April 16 2014 Latest news:
By Lizzie Parry
Tuesday, October 23, 2012
ONE in five frontline jobs at the county’s mental health trust are set to be axed.
The Norfolk and Suffolk NHS Foundation Trust is planning to shed 500 front-line jobs and 20% of its inpatient beds over the next four years.
In Suffolk 177 jobs from a pool of around 821 will be cut.
The trust said the proposals are part of radical redesign by clinicians in response to a tough NHS efficiency drive which means it has to cut five per cent of its budget every year for the next few years.
While the trust says it is hopeful that it will not have to make any compulsory redundancies, and that inpatient beds will only be axed when there is evidence they are no longer needed, concerns have today been raised over the impact the changes could have on staff and patients.
A union has also blasted the Government for forcing the trust to make the cuts as part of a drive to save £20bn across the entire NHS.
Trust chief executive Aidan Thomas said instead of having managers trying to “cut out a bit here and a bit there”, they instead asked 250 clinicians to lead a radical redesign of services.
He said: “Most of what we spend is on people and a 20pc reduction in costs over four years probably means about a 20pc reduction in staff.
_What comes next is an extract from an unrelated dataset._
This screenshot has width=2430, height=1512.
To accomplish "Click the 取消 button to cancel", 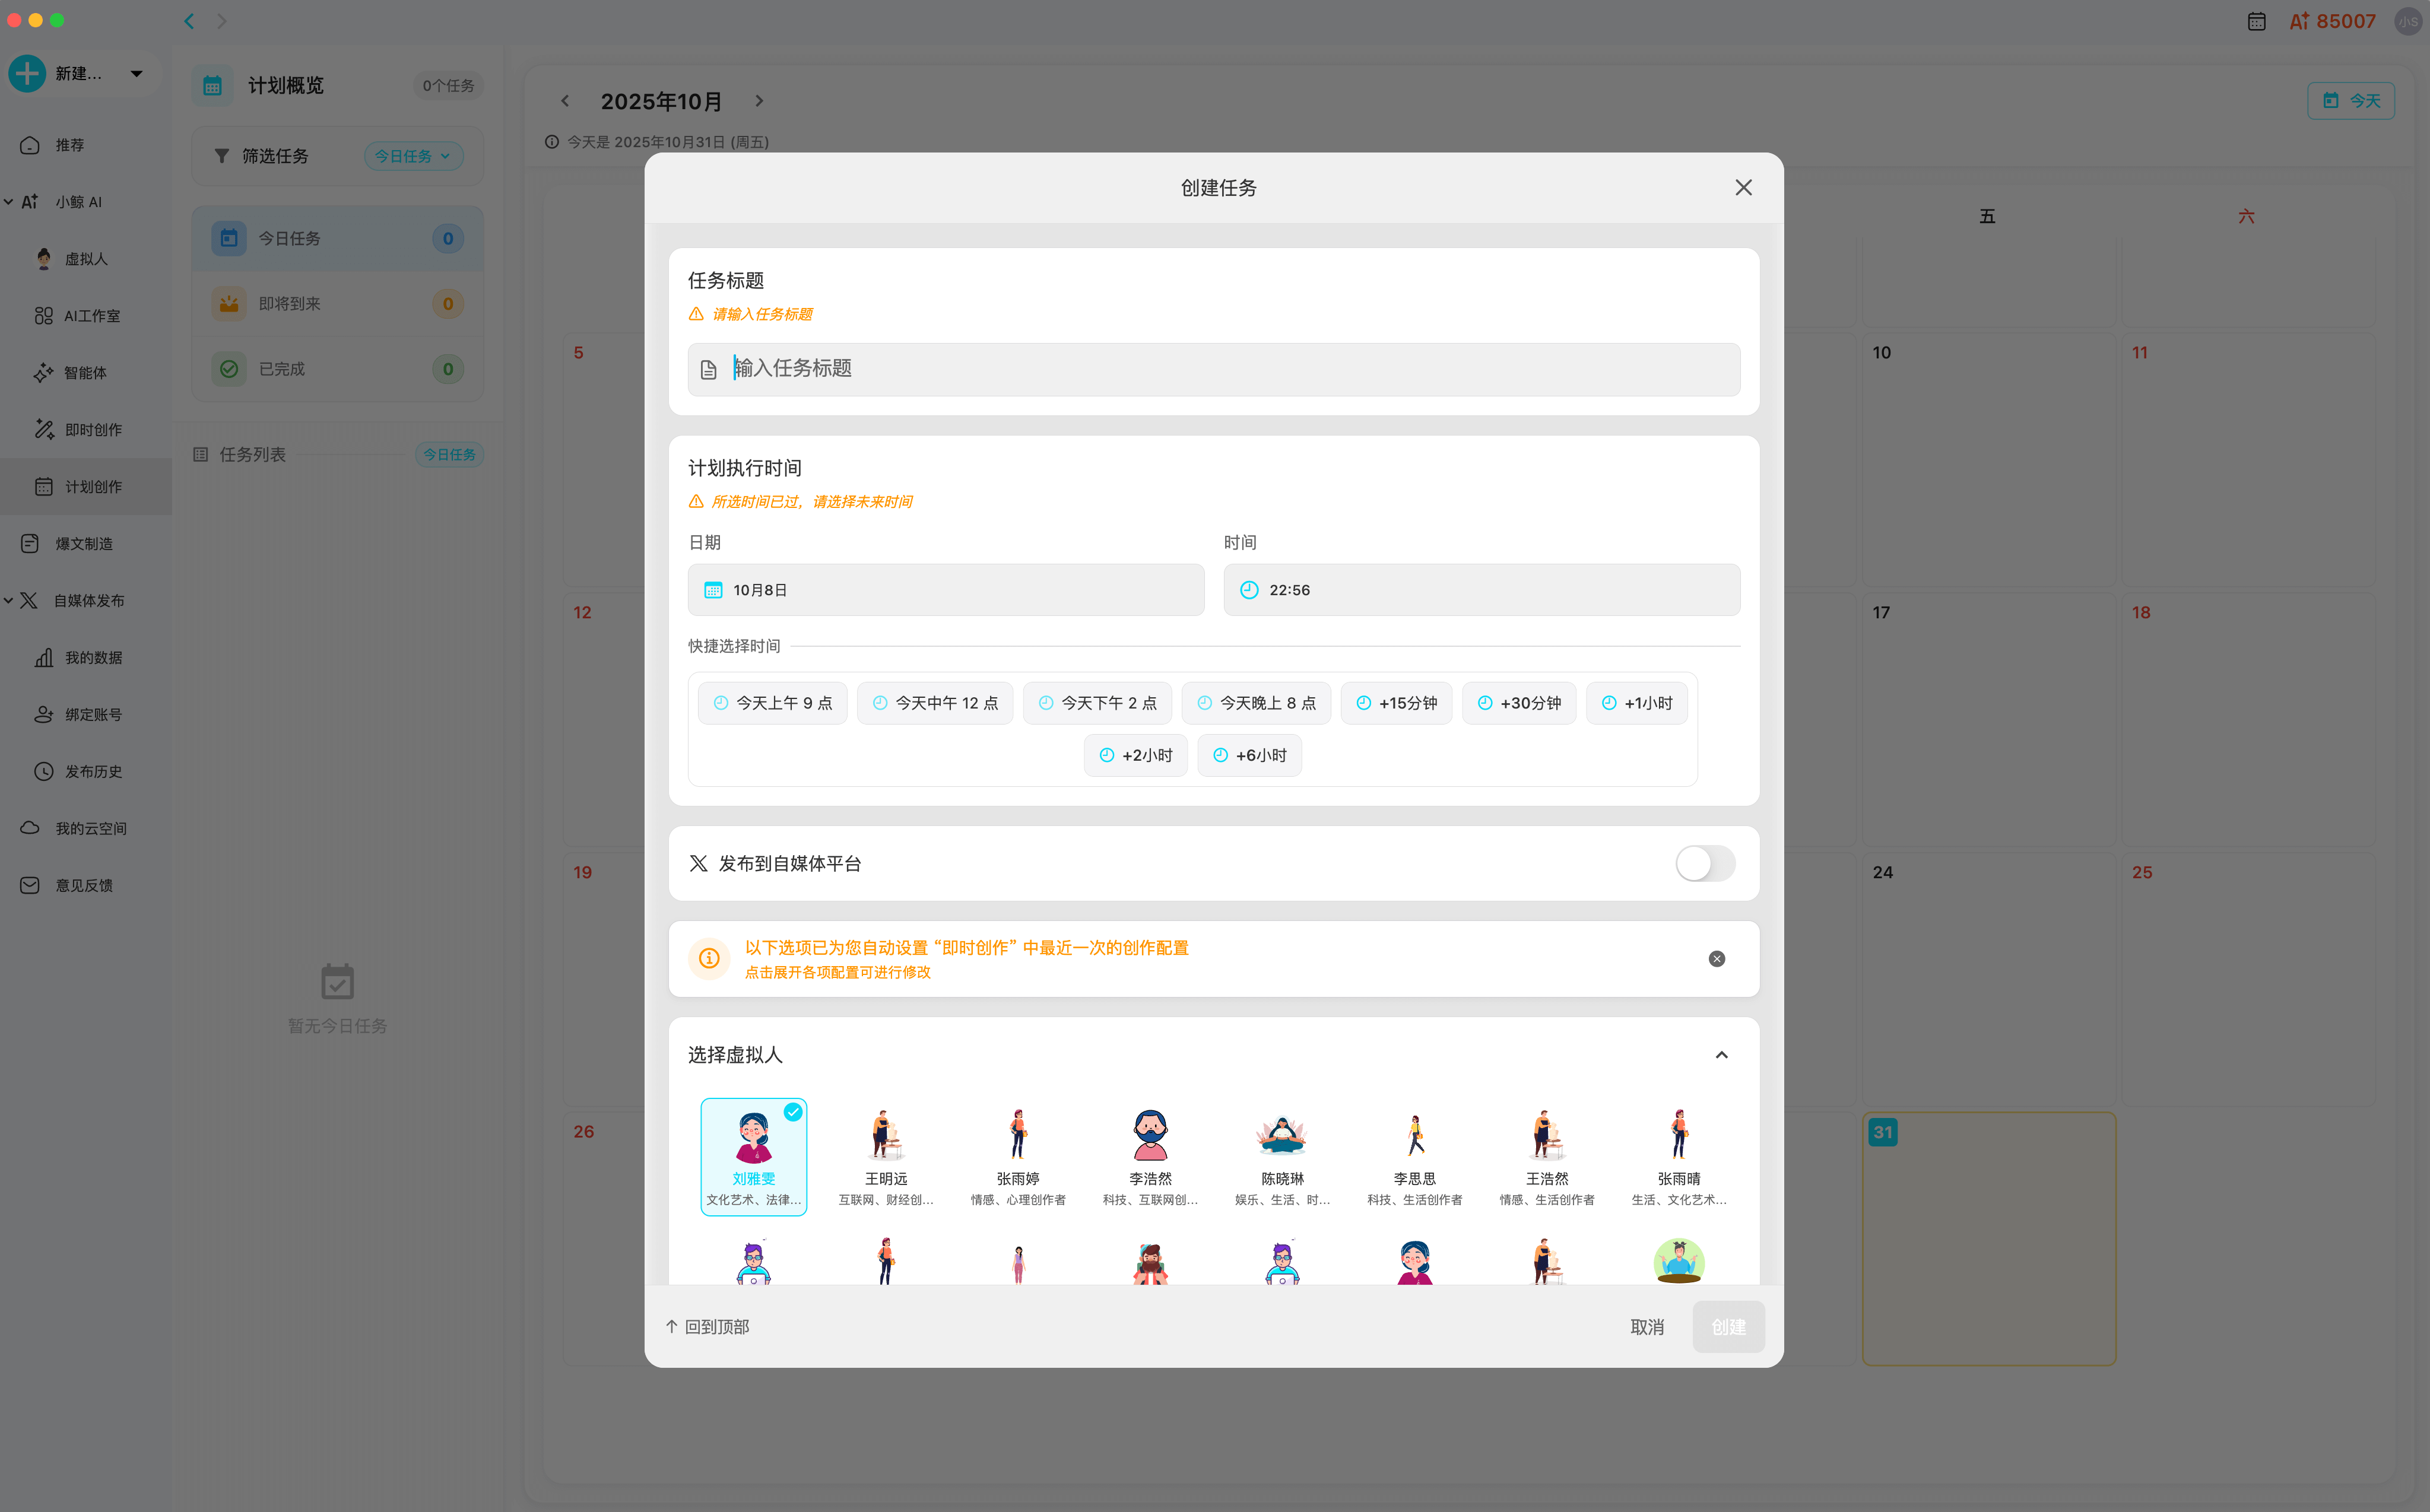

“We are making a commitment that we will try to avoid compulsory redundancies.”
The trust employs around 4,500 staff, but the redesign only involves a pool of around 2,130 workers.
It has been keeping vacancies open and as of the end of August this year has to cut another 247 jobs by the end of March 2016.
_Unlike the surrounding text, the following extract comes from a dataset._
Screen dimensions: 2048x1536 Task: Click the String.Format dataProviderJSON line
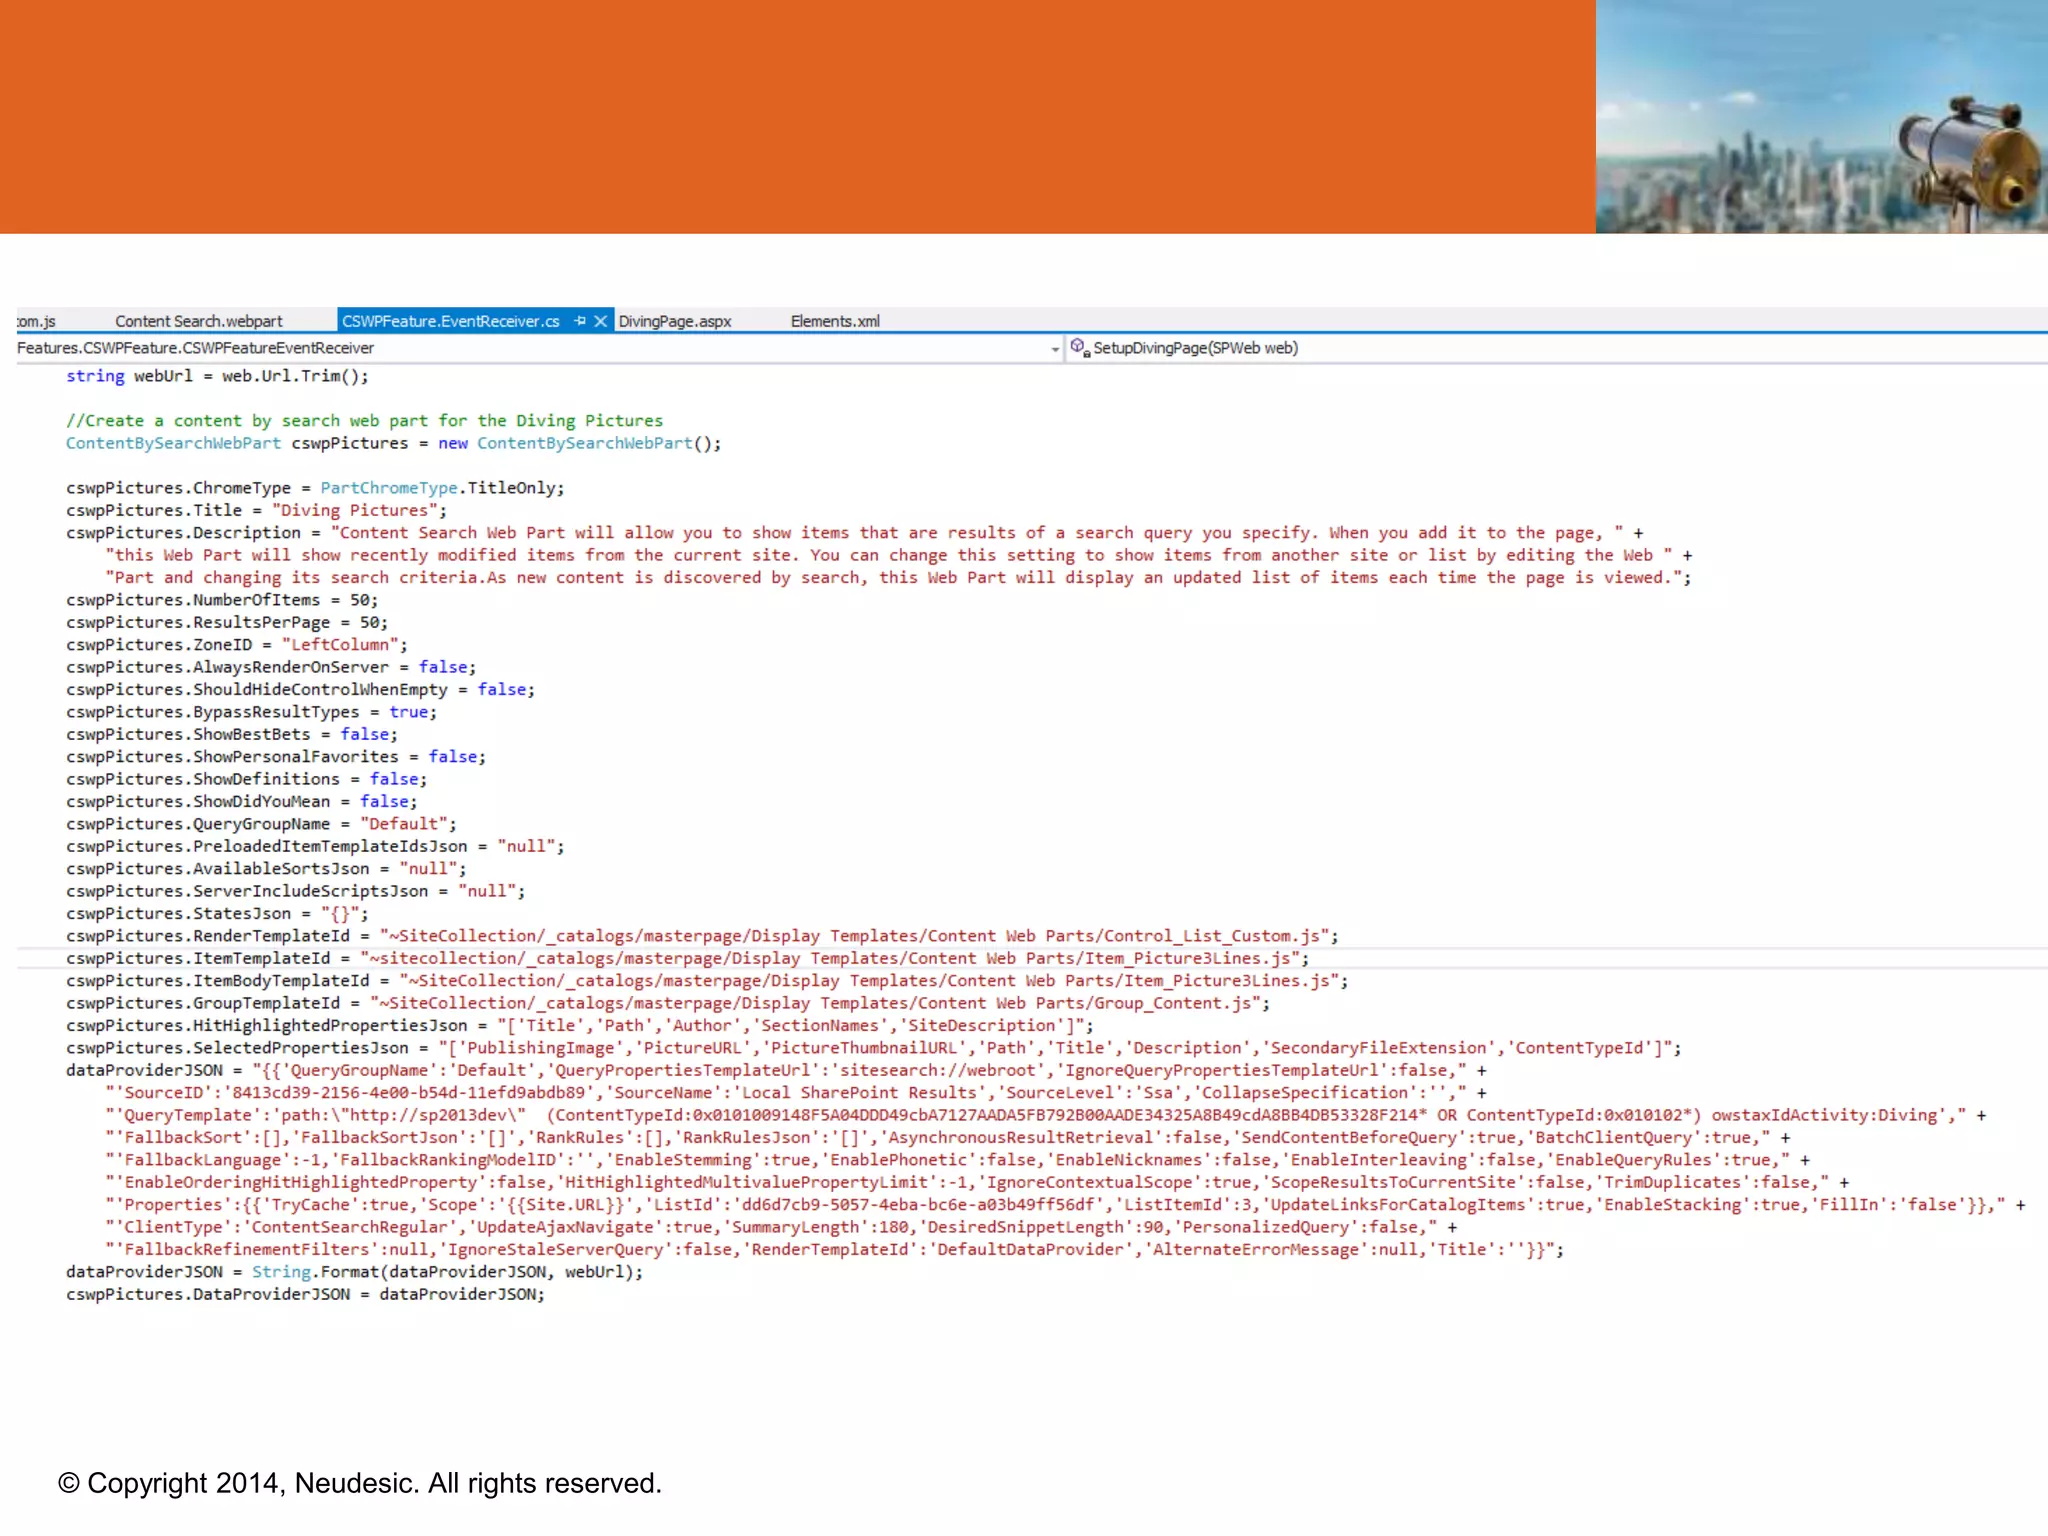pos(354,1272)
It hopes to do this through natural wastage, voluntary redundancies and through re-training staff for any other available posts.
The trust has now entered into a 90-day consultation with staff. It is also pledging that when inpatient beds are cut that each of its five areas where beds are based will continue to have beds for adult patients of all ages.
Jeff Keighley, Unison’s Suffolk mental health regional organiser, said: “We are not in dispute with the trust about this, they are having to do it because they have got no choice and they are trying to do it in the right way.
“They are not being funded to provide a good quality service.
“It’s the scale of the cuts that is the problem and if we didn’t have this costly restructure of the NHS too, we wouldn’t be cutting it the way we are.”
Mr Thomas said the redesign will look at how preventative measures could be put in place to stop patients from becoming very ill or getting to a point of crisis, as well as using treatments which give patients more choice and control over their life.
He also said too many patients were being admitted to wards when in fact they could have been treated in the community.
Ben Gummer, MP for Ipswich, said: “I have had assurances that the quality of front-line services will be maintained but I am still concerned about these proposals as mental health care in Suffolk is already well behind were it should be.
“We should be looking to have improvements rather than just standing still.
That doesn’t necessarily mean more staff but it does man a clear vision for he trust and I will be looking closer at their proposals.”